Lines from the one containing "Image resolution: width=784" through the last line of the data are to be returned exactly, both ends included, minus any pictures.
--- Data records ---
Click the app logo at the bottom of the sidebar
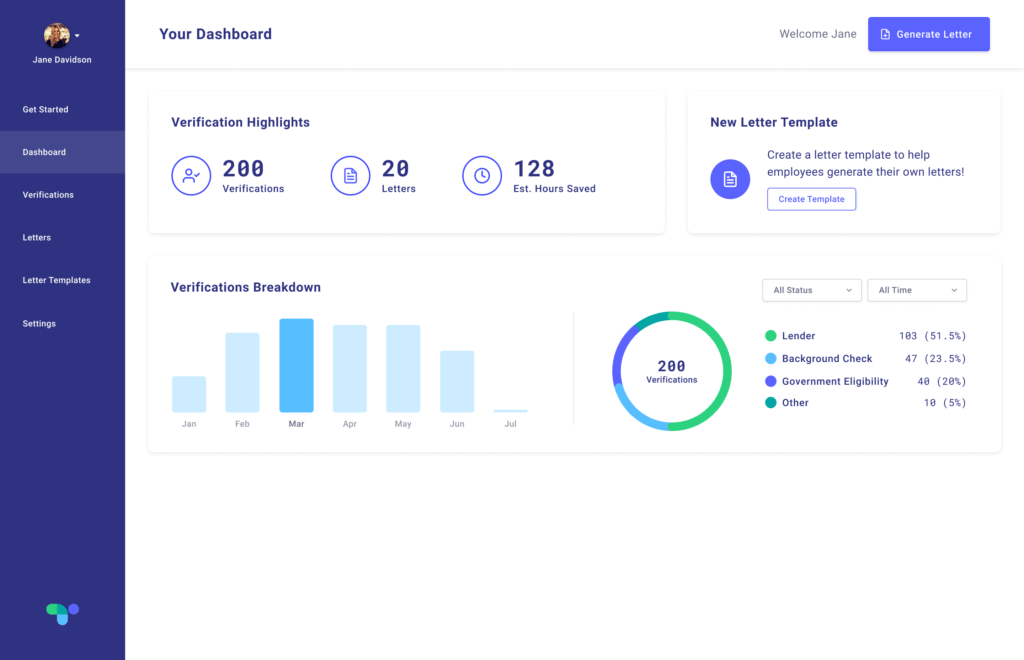This screenshot has width=1024, height=660. (x=62, y=613)
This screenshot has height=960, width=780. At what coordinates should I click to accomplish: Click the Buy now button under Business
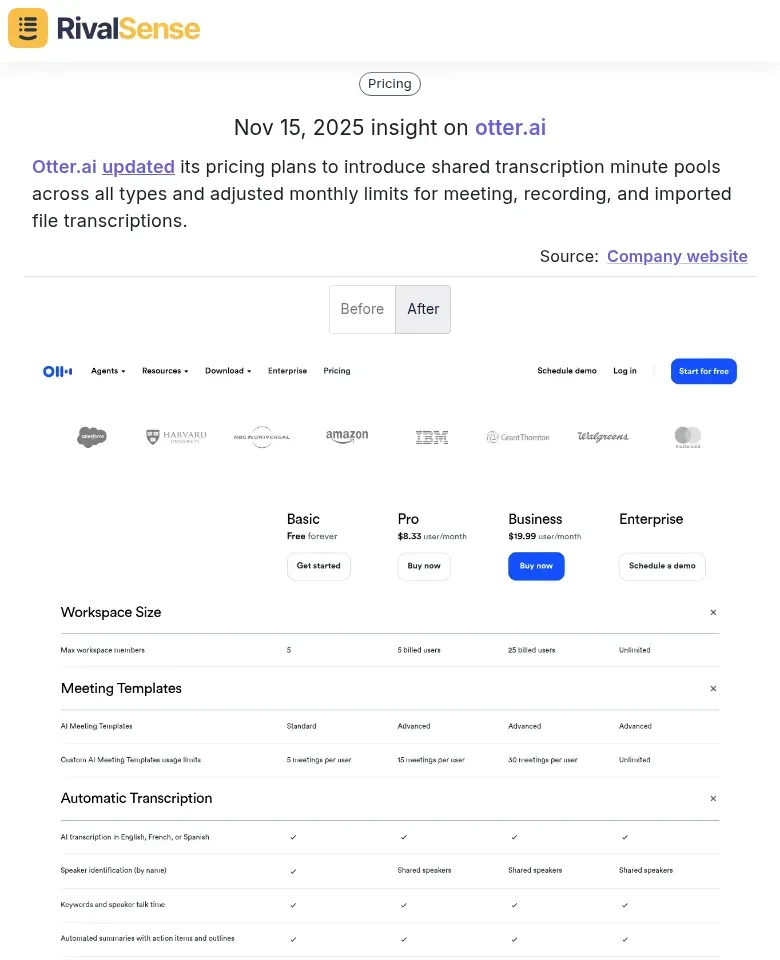[x=536, y=565]
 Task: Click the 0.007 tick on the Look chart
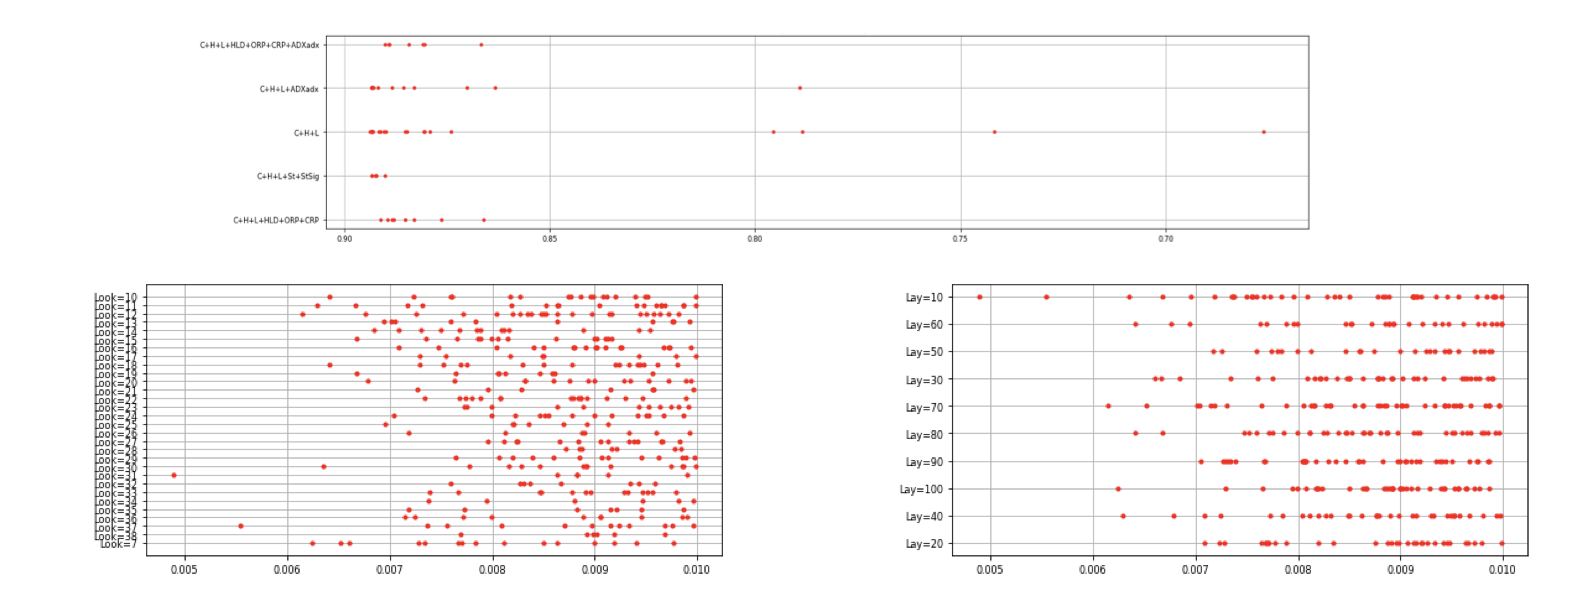point(389,570)
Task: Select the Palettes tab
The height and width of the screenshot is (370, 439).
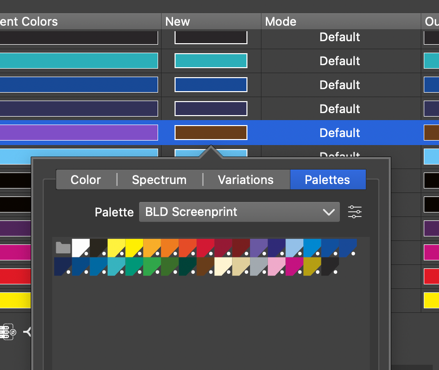Action: (328, 180)
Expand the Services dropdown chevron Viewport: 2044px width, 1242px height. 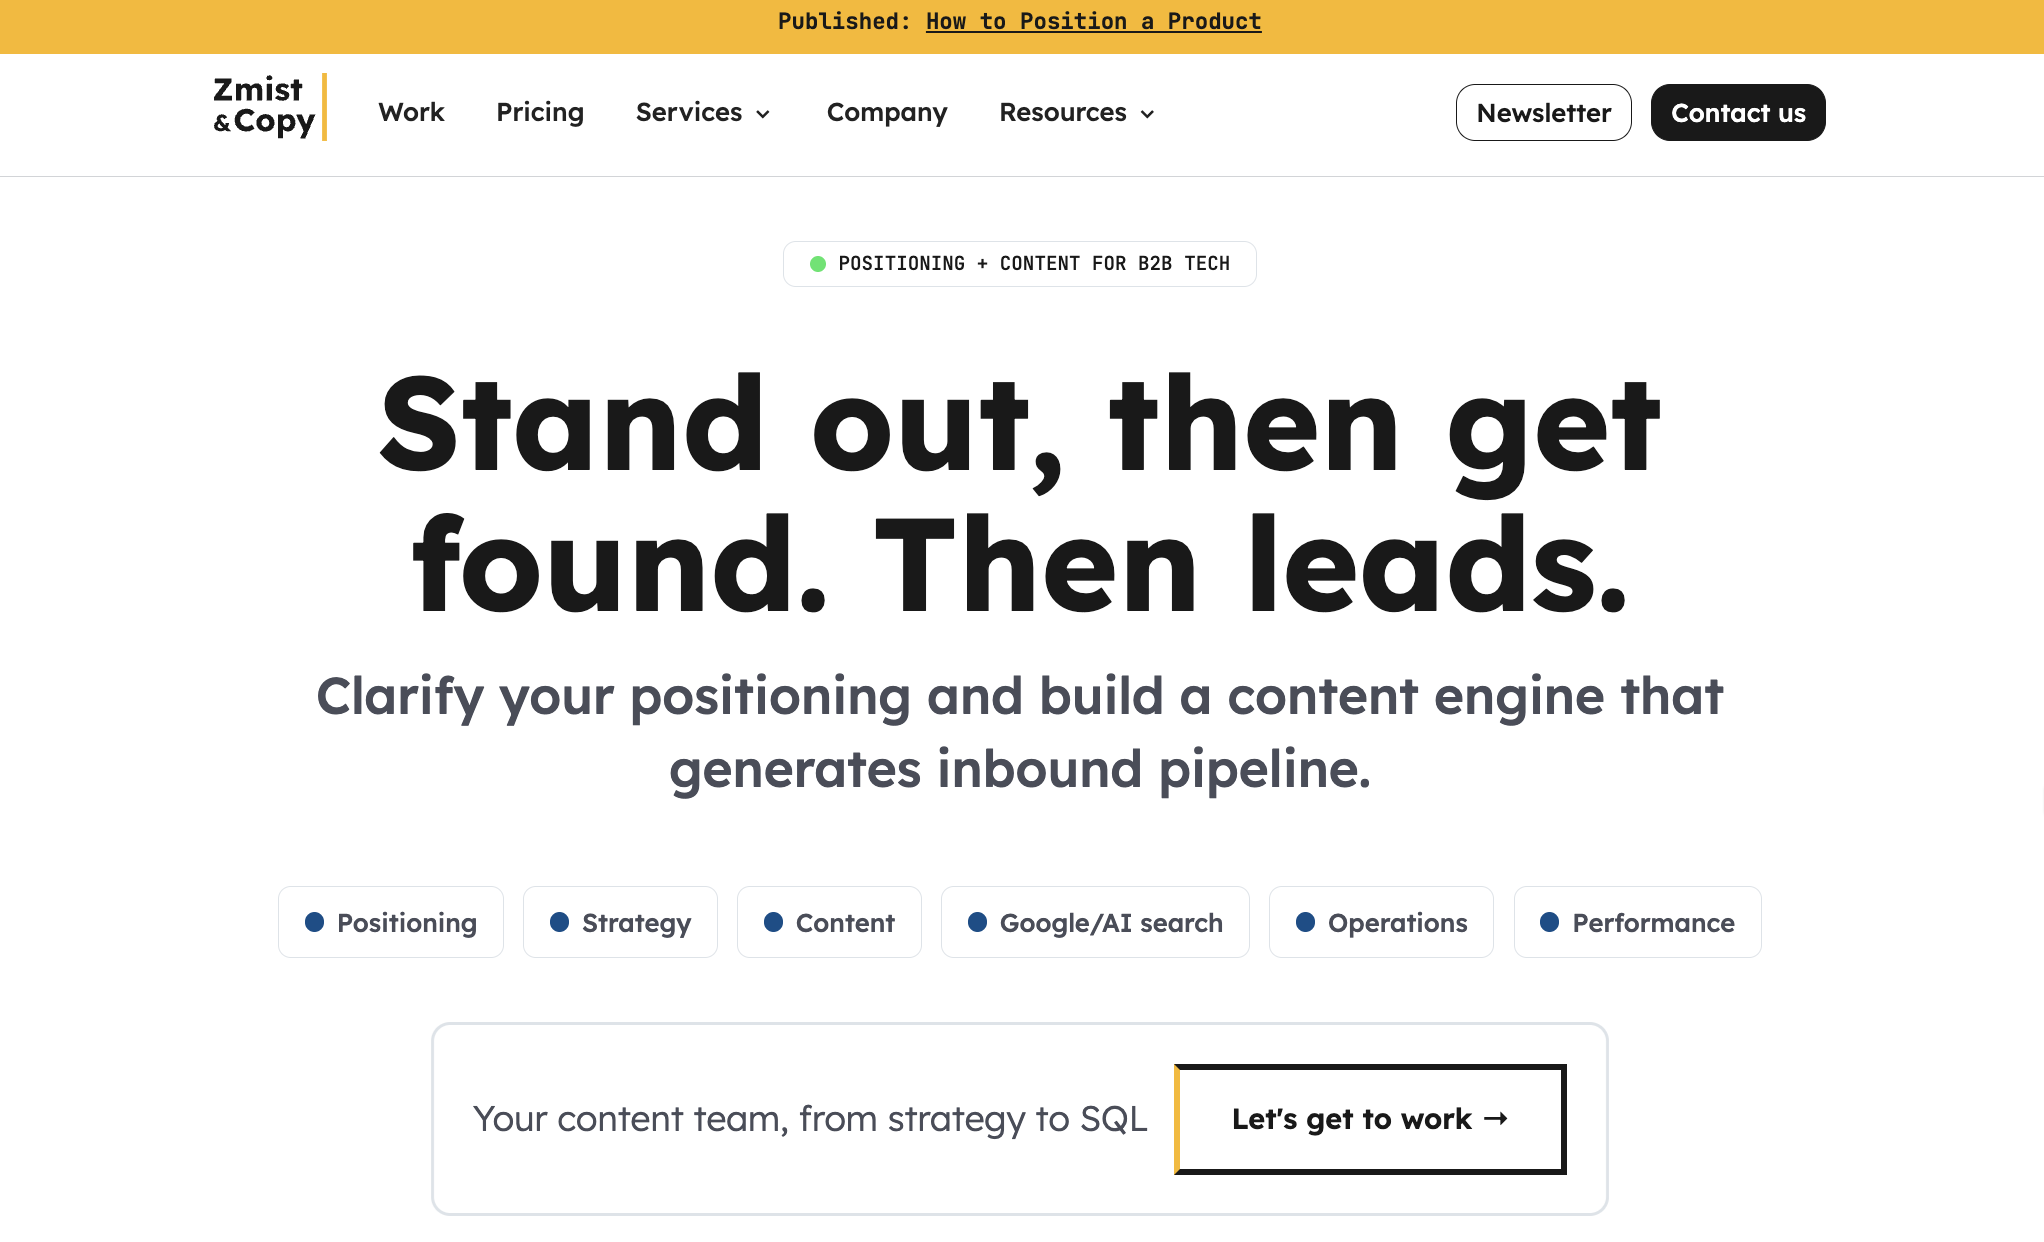[x=763, y=114]
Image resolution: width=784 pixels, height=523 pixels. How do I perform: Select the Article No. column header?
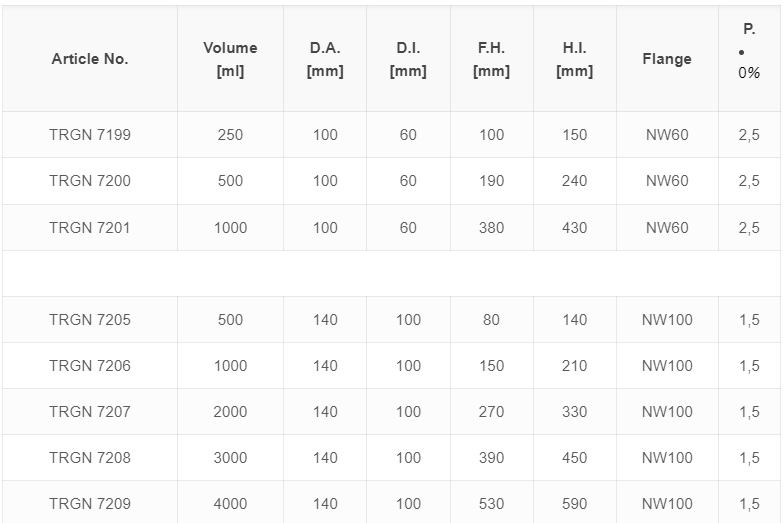click(90, 59)
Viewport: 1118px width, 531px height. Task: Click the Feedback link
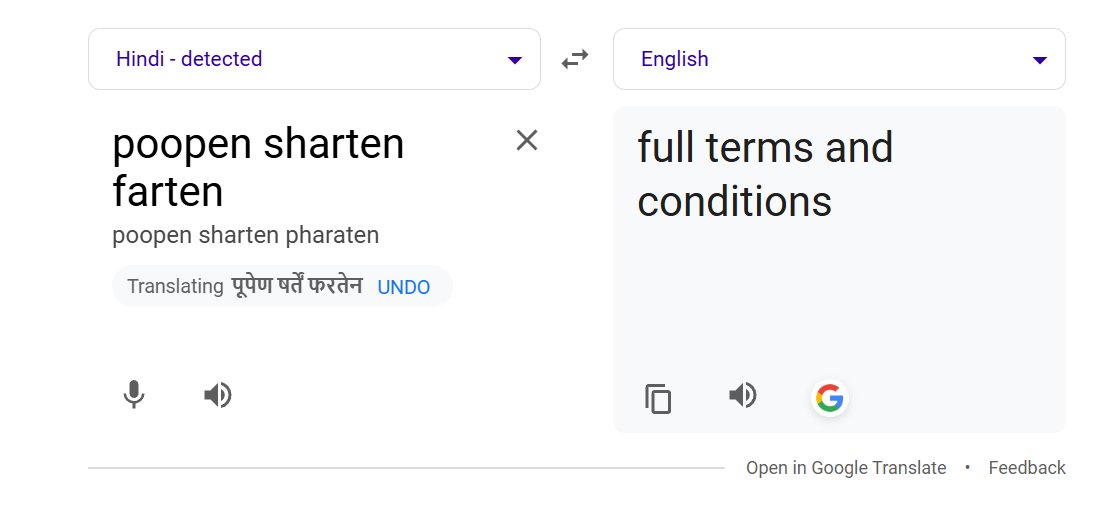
---
*Answer box*
Image resolution: width=784 pixels, height=523 pixels. How do I perform: Select the Article No. column header?
click(90, 59)
Viewport: 1118px width, 531px height. Task: Click the Feedback link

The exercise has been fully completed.